What a great story, I hope my little ones learn a thing or two along the way. My sweet little girl will get this as her first vehicle in about 11 years....hopefully she will know it inside and out by then!
IMG_4980.webp
 
Teaching competency is teaching confidence, and the latter might be the more important of the two.

Bravo to you and your daughter!
 
...After Christmas break, it began an intermittent no-start...

Don't want to jinx anything here, but in the event she continues to have intermittent starting issues... Have you replaced the contacts & plunger in the starter, or the starter it's self in recent history? I had intermittent starting issues that started out of the blue one day. I'd turn the key & get a click & nothing else. Repeat anywhere between 2 & 20 times & it would finally fire up. I replaced the fusible links & EFI relay to no avail. Changed out the contacts & plunger with new parts from @beno and like magic, intermittent starting issues were gone.

Nice to see a youngster taking interest. :clap: My daughter is barely 5 and wants to help with virtually every project I have whether that's refinishing the basement or any type of service on any of our 3 'yotas.
 
My daughter is hopeless. Thanks for rubbing it in.
 
Where is this no current relay location? Is it the circuit open relay?
 
So, the circuit open relay (correct name as noted) is in the driver's footwell behind the hard plastic trim against the sidewall. Several mentioned replacing it and its cheap - 9 bucks. Same part number as the EFI relay up under the hood. On the starter parts - yep, though I think I got mine from CruiserDan 'cause I'm so old he was the only quality source. And yes that makes him REALLY old. Those plungers and copper contacts have been replaced about every 100k on my rigs just as PM. Over the 500,000 miles combined that's about 5 cycles (!). Also the alternator brushes, as they're like $9 and come out the back of the alternator in 5 minutes with a single screw. Once each rig so far - somewhere I think I wrote they were 50% used at 200k. I also put new fusible links in it before we headed off to college.
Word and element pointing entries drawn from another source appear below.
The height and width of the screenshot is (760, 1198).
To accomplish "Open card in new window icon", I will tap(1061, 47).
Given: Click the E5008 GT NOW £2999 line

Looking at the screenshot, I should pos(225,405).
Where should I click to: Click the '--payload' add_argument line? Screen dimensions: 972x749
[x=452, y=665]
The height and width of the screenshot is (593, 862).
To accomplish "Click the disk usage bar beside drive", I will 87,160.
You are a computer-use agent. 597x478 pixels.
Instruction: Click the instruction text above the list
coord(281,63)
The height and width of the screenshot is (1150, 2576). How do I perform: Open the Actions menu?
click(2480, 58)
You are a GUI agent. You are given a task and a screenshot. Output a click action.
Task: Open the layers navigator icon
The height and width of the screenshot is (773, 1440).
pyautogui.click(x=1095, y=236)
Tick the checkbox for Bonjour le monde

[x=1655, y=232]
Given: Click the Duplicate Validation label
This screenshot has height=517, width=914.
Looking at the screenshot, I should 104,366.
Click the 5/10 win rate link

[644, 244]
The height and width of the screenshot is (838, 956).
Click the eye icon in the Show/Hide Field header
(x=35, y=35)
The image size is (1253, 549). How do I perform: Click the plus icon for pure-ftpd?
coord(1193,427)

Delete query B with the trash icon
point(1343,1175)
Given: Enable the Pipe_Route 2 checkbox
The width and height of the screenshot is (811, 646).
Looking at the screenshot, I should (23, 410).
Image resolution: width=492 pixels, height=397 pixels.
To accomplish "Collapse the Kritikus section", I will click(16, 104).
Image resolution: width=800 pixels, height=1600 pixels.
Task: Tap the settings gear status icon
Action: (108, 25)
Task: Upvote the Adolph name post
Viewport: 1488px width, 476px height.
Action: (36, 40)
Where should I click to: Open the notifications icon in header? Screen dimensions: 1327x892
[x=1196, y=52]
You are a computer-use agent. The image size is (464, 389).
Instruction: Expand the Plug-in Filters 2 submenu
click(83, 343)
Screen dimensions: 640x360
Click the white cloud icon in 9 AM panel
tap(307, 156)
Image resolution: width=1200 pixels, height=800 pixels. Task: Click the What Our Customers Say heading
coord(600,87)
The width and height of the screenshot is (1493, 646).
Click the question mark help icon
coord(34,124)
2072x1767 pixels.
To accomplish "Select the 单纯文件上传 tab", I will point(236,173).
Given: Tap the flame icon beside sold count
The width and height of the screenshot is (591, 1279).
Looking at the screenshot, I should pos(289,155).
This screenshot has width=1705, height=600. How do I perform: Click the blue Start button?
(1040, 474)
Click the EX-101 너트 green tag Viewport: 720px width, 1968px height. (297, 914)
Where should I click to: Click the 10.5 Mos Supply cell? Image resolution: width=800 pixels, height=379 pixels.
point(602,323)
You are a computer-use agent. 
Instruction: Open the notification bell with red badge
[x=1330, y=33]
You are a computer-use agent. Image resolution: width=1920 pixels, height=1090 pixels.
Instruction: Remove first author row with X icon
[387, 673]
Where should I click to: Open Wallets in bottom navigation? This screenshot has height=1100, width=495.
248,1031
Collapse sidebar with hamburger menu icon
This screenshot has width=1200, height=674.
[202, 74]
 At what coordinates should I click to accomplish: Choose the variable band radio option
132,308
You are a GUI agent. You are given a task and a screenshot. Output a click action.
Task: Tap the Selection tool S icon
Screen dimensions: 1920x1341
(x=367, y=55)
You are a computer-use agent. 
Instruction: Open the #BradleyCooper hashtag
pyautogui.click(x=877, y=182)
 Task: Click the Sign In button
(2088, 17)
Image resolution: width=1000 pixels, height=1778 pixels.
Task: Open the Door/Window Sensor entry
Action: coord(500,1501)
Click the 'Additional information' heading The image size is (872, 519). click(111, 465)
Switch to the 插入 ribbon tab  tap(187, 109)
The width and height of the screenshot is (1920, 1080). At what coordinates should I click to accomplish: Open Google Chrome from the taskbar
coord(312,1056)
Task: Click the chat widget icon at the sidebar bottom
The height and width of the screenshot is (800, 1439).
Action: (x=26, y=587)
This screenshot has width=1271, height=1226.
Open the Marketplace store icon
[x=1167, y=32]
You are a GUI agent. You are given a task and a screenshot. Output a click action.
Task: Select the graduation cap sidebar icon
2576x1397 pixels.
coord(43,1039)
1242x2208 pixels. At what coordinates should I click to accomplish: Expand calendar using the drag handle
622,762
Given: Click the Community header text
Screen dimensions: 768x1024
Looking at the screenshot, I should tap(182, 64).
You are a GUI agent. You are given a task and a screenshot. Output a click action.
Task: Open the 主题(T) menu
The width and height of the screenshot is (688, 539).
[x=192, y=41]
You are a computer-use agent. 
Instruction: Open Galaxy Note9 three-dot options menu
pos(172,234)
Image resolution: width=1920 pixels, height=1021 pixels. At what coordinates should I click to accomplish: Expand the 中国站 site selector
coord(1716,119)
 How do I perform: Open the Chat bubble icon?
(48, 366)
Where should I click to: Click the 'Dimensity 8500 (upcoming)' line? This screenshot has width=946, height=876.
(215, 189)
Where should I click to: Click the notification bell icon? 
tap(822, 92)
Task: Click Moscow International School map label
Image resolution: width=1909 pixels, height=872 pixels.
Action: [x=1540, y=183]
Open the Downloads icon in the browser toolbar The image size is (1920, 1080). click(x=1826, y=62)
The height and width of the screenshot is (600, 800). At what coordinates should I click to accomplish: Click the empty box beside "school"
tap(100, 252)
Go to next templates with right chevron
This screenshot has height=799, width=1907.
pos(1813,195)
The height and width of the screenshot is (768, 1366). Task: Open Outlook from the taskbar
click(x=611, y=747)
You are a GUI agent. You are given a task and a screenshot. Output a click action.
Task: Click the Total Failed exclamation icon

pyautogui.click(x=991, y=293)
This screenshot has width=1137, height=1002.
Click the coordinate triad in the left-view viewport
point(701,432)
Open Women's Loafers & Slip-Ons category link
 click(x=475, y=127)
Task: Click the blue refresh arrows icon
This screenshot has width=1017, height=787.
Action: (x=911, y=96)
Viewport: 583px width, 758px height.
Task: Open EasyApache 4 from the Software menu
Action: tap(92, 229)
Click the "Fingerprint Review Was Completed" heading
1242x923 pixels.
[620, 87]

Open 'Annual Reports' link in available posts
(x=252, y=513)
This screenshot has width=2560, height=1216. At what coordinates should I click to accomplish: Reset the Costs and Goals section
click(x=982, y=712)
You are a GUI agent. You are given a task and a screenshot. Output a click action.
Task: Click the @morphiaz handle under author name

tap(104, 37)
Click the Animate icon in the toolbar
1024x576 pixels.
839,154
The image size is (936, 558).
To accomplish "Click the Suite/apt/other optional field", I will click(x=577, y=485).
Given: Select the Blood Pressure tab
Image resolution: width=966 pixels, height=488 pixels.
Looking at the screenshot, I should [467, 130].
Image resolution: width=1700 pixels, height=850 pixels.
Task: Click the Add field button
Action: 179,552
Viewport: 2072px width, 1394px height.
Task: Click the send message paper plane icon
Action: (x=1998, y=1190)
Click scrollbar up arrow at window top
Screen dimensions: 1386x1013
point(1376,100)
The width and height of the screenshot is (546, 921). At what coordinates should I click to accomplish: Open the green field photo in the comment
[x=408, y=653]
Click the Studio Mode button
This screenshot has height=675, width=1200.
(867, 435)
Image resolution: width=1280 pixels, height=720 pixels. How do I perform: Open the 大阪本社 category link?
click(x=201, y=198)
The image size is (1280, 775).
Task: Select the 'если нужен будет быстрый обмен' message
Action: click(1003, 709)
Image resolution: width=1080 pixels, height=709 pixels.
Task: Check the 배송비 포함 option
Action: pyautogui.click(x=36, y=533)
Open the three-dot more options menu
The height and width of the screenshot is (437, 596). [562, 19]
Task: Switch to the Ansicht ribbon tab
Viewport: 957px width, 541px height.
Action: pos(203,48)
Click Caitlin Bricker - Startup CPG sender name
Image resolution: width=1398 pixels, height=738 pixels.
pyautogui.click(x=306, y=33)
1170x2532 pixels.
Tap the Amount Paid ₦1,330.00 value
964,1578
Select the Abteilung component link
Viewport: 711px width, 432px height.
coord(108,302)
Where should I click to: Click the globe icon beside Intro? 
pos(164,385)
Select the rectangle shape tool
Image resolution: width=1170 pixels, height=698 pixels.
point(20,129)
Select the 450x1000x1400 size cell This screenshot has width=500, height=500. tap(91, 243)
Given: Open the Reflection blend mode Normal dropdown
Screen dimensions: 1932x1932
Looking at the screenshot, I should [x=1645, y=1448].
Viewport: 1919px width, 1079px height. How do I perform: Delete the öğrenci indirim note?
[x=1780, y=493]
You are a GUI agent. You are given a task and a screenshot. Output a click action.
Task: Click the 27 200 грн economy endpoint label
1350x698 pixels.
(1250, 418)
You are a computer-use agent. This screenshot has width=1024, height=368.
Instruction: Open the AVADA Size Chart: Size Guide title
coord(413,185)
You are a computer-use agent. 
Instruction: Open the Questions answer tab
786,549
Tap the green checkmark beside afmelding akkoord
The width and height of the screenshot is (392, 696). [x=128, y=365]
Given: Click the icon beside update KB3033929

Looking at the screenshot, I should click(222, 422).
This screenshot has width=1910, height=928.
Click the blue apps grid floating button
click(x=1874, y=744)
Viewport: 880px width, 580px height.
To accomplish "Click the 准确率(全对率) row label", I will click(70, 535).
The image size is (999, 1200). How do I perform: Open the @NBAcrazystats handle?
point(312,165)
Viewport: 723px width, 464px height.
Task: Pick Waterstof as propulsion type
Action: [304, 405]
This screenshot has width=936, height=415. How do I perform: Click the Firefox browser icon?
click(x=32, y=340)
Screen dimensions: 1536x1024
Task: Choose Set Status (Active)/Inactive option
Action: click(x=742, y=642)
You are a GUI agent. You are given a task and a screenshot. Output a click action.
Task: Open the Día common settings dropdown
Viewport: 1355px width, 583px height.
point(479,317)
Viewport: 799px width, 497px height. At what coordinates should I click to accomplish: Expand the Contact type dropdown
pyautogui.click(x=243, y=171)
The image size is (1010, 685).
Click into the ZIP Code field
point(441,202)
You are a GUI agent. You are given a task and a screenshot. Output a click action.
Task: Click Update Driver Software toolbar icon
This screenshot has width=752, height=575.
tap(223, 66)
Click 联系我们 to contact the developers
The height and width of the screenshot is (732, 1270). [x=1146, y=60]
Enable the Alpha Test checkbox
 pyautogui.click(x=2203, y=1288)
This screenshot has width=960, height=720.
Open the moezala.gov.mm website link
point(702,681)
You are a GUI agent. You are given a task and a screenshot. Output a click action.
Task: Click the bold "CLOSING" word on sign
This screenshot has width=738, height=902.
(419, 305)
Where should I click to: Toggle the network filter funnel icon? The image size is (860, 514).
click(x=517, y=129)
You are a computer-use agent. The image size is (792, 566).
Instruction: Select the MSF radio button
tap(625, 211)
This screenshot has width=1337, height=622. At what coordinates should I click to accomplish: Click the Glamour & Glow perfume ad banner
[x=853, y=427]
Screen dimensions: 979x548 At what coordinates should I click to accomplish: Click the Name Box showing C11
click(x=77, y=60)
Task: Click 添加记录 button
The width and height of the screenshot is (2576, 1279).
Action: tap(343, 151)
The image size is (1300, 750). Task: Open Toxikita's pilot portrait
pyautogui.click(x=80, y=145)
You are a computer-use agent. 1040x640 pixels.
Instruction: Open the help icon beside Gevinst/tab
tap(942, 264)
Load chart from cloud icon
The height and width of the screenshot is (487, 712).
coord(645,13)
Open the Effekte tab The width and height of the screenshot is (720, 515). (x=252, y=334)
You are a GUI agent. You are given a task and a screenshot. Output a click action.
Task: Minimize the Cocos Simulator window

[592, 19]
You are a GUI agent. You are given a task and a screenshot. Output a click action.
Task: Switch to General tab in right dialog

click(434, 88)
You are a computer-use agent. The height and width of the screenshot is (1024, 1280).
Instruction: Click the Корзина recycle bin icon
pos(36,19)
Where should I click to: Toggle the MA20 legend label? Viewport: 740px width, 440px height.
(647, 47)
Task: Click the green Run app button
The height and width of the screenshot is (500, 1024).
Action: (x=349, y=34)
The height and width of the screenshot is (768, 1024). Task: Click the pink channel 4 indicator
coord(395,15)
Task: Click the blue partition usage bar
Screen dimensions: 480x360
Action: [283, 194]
The no start was the engine turning over healthily but not starting - a likely fuel starvation issue. I never got that confirmed as the day we face timed and she opened the air cleaner to spray some starter fluid in it, the mangy beast started. She got a quick lesson in statistics. Confirm the no start still exists before seeing if the starter fluid would start it. Had we not done that, we'd have had a false confirmation that the starter fluid started it, when it might not have been the factor. I told her to keep the starter fluid around until we confirmed victory.

Great comments all. I'm pretty fired up that worked out. And I'm excited that she's into it. I am also excited that the college she chose has its own very nice gun range for the students and parents, and they have an annual parents shooting day, etc. The current "safe space on campus" horse**** crystallized her college path, so I should thank all those morons for the perfect timing of the state of today's nanny state college campuses as she finished high school. For once, history played in my favor!!!

The only thing I'm bummed I did not do to the Cruiser is install a battery turn off switch. It's going to sit for months of every year and I should have done that and connected a battery maintainer to it so she could just disconnect it and plug it in at relatives back there.
 
You know, i dont really want to push sunshine up you arse, but cudos to you and your daughter. I have just sat and taken abuse from a woman who threw a tantrum because the band in a bar didnt know any bob marley. Im not in the band but i still copped the abuse.
My 9 year old can change oil, spark plugs and a whole bunch of other things and i pray she ends up like your daughter and not the pretentious little **** i was sat next to....
 
Good to see you around, Doug. Where have you been? MUD needs ya!
And cheer up, you can't be that old, I have a Birf kit on my shelf from Dan that's probably as old as your daughter. Well, almost...
Anyway, she can probably disconnect the battery leads with one or 2 bolts, no? Even add a disconnect with just one more bolt than that. I like the ones with the round green knob from Walmart and the like, $5 or so and not too obvious.